Хотя, нет. Если честно, Агния об этом почти и не вспоминала. Стоило ей подумать о том вечере — в памяти появлялась лишь одна ассоциация.
Поцелуй.
И ей тут же становилось жарко. И пальцы на руках начинали подрагивать. И кровь приливала к щекам. И она, даже находясь дома одна, не могла усидеть на месте. Принималась метаться по комнатам. И думать, думать, думать.
Хотя, можно ли было назвать «думанием» тот хаотичный бардак, который тут же образовывался в мыслях, Агния сомневалась. Вроде и понимала она, что ничего тот поцелуй не значил. И что Вячеслав Генрихович просто выпил много. И, вероятнее всего, принял ее за какую-то женщину, за свою знакомую или любовницу, а прекратить думать и воскрешать это мгновение в памяти — не могла.
Вот, кстати, у нее в эти дни появилась еще одна тема для размышлений.
Женщина Боруцкого.
Ведь, наверняка, у него кто-то был. А может и не одна женщина. У таких мужчин, насколько она могла это для себя представить, вполне могло быть и несколько любовниц. Странно так. Она знала его больше года, видела, минимум, дважды в неделю, и никогда, никогда до этого поцелуя даже не задумывалась о том — есть или нет женщины у Вячеслава Генриховича.
А теперь, осознавая, что ее поцеловать он мог лишь по ошибке, Агния не прекращала об этом размышлять. И, сказать по правде, она соврала бы, заявив, что подобные мысли ее радовали. Агнии было неприятно думать о том, кто же именно есть у Боруцкого.

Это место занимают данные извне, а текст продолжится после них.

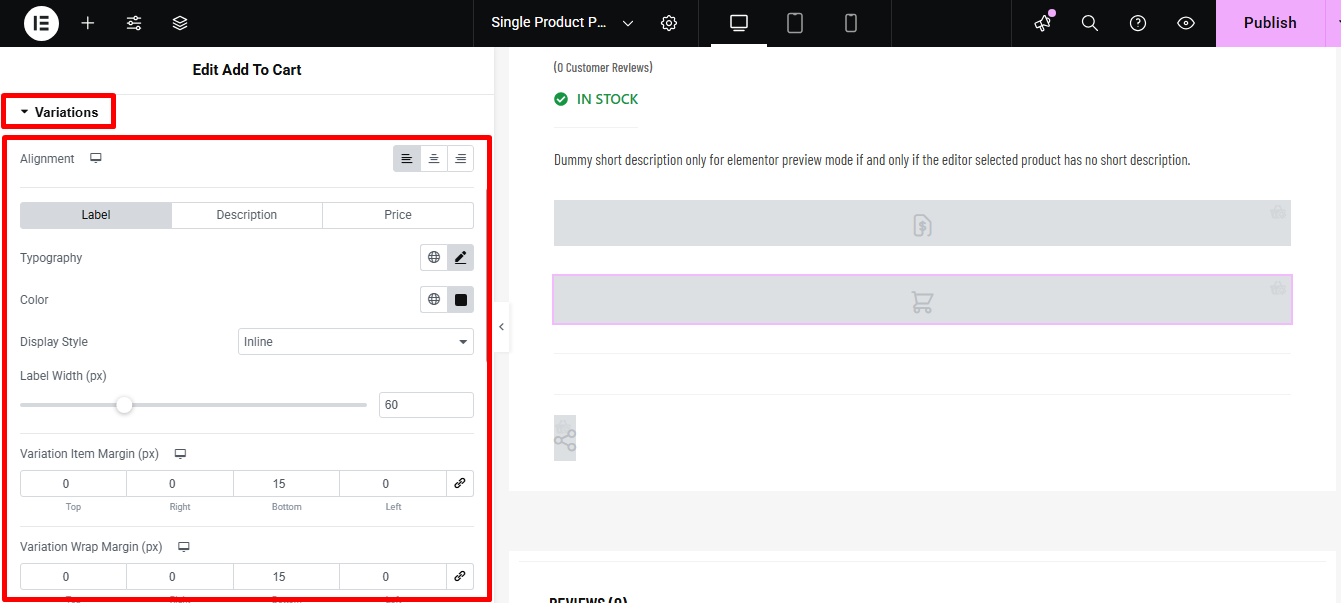Screen dimensions: 1341x603
Task: Open Site Settings sliders icon
Action: tap(134, 23)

Бог знает, отчего. Ведь, по сути, ей не должно было быть до этого дела. Может у него и жена имеется. И что, что Агния об этом не знала и не видела ту? Так ведь Вячеслав Генрихович и не обязан посвящать в личную жизнь какую-то сироту, над которой «взял шефство».
Кто она ему, в конце концов? Так, подопечная, свалившаяся на голову. Другой бы прошел мимо и не вспомнил, а Боруцкий, хоть и имел славу бандита, а, просто, человек не такой, добрый и хороший. Правда, крикливый. Громкий такой, тут не слукавишь. Но совестливый и хороший. Вот и помог ей. Но при этом он же не обязан посвящать ее во все нюансы своей жизни.